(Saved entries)
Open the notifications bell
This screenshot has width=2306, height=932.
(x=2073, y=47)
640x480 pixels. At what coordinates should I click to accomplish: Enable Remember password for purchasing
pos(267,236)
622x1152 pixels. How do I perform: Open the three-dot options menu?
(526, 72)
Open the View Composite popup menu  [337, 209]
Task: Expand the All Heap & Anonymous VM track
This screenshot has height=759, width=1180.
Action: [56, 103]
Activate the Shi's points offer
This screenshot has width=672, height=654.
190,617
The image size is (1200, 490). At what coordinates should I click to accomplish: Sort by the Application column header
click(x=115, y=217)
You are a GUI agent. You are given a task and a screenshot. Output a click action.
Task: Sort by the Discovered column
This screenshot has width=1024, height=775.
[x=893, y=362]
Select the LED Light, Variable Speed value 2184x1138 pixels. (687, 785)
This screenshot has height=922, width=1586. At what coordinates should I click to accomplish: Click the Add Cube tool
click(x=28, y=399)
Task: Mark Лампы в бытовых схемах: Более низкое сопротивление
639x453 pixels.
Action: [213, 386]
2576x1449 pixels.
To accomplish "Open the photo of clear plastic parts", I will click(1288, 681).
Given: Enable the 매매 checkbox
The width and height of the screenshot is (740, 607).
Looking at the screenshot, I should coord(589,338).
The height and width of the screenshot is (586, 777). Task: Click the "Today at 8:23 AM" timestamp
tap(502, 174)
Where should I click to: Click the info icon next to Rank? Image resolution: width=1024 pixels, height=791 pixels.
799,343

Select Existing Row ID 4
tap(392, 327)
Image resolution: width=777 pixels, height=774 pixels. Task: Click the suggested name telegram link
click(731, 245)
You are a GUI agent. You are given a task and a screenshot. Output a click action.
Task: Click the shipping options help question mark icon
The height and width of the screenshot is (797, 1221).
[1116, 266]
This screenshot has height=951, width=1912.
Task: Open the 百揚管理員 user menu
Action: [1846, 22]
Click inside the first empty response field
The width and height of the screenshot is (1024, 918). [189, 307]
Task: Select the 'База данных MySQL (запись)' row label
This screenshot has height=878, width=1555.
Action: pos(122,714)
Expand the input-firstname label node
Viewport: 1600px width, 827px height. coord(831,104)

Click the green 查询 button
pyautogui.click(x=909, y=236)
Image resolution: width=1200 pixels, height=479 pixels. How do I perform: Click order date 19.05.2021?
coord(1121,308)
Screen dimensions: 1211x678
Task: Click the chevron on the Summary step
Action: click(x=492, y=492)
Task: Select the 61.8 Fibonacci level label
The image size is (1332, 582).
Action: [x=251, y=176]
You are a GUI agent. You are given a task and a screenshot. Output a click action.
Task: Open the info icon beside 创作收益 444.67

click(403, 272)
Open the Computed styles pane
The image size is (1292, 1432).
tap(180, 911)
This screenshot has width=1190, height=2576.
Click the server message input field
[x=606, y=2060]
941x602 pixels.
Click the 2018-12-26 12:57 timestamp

TASK TO CARRY OUT: In your answer, include only the lines above starting at the line that holds "Task: Expand the" and ending at the line that holds "Task: Sort by the Discovered column", copied exactly.

SOLVED EXERCISE:
Task: Expand the All Heap & Anonymous VM track
This screenshot has height=759, width=1180.
Action: [56, 103]
Activate the Shi's points offer
This screenshot has width=672, height=654.
190,617
The image size is (1200, 490). At what coordinates should I click to accomplish: Sort by the Application column header
click(x=115, y=217)
You are a GUI agent. You are given a task and a screenshot. Output a click action.
Task: Sort by the Discovered column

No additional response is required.